Effect of FOV size on MVF variability

To estimate the variation in the MVF measurements as a function of the imaging FOV size, the 3.2 × 3.2 mm2 mosaic 3D stack was divided into sub-images with sizes 0.25 × 0.25 mm2 (N = 169), 0.29 × 0.29 mm2 (N = 121), 0.36 × 0.36 mm2 (N = 81), 0.46 × 0.46 mm2 (N = 49), 0.65 × 0.65 mm2 (N = 25), 0.81 × 0.81 mm2 (N = 16), 1.08 × 1.08 mm2 (N = 9) and 1.6 × 1.6 mm2 (N = 4).

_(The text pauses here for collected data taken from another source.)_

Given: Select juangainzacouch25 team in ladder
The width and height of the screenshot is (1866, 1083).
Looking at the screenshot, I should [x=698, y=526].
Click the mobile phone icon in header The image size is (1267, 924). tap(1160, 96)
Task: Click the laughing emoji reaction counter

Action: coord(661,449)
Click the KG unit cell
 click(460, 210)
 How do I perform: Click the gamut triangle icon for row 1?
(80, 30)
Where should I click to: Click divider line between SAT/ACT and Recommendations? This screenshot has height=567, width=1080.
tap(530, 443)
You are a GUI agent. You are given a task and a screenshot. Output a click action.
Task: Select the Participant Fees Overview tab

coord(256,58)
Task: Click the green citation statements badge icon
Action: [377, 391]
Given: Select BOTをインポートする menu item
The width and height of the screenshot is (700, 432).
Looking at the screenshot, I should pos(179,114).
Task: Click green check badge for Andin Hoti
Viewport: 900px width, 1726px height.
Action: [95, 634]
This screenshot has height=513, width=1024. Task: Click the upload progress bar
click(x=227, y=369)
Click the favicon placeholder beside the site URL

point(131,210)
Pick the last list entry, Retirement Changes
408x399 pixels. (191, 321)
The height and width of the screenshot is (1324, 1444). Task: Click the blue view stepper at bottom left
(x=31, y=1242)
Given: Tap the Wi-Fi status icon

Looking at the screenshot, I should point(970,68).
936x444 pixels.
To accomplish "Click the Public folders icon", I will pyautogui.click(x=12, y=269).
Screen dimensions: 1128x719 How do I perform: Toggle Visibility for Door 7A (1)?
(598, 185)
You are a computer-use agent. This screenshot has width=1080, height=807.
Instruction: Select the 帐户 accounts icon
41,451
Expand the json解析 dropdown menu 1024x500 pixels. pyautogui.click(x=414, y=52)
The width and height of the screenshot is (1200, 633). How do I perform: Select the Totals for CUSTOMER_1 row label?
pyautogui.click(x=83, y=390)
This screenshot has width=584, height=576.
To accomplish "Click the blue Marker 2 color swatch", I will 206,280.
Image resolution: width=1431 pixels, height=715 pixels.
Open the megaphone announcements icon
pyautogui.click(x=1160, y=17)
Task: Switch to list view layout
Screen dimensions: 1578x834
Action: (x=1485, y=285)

Selective small-area samples vs large-area samples

Method A: Nine (9) ROIs with 0.25 × 0.25 mm2 size were manually selected from a representative mosaic image to avoid the inclusion of large features such as hairs, skin folds, and pores. Method B: The full mosaic 3D stack was divided into 9 ROIs with 1.1 × 1.1 mm2 size. In both methods, the average MVF and standard deviation were obtained.

Measurement repeatability

To assess the repeatability of the MVF quantification, we did multiple measurements on a representative subject (skin type IV, dorsal forearm). Skin landmarks were used to ensure imaging of approximately the same location. The average time between measurements was ~ 15 min.

Statistical analysis

To compare the average MVF values between dorsal and volar forearms, and between selective small-area sampling and large-area sampling (Fig. 4), we performed a two-sample unpaired t-test to determine the significant difference. The significance level threshold is set at P < 0.05. For the global MVF for each skin type from dorsal and volar forearms (Fig. 1) and the repeatability of the measurement (Fig. 5), the average MVF values obtained were compared by one-way analysis of variance (ANOVA) with Tukey–Kramer posthoc analysis. The significance level threshold was set at P < 0.05. The sample size analysis in Supplementary Data Table S5 is based on a two-sample unpaired t-test (power: 80% and significance level: 5%). Effect size (d) was estimated for detection of 10% to 25% change in the mean MVF values using different FOV sizes.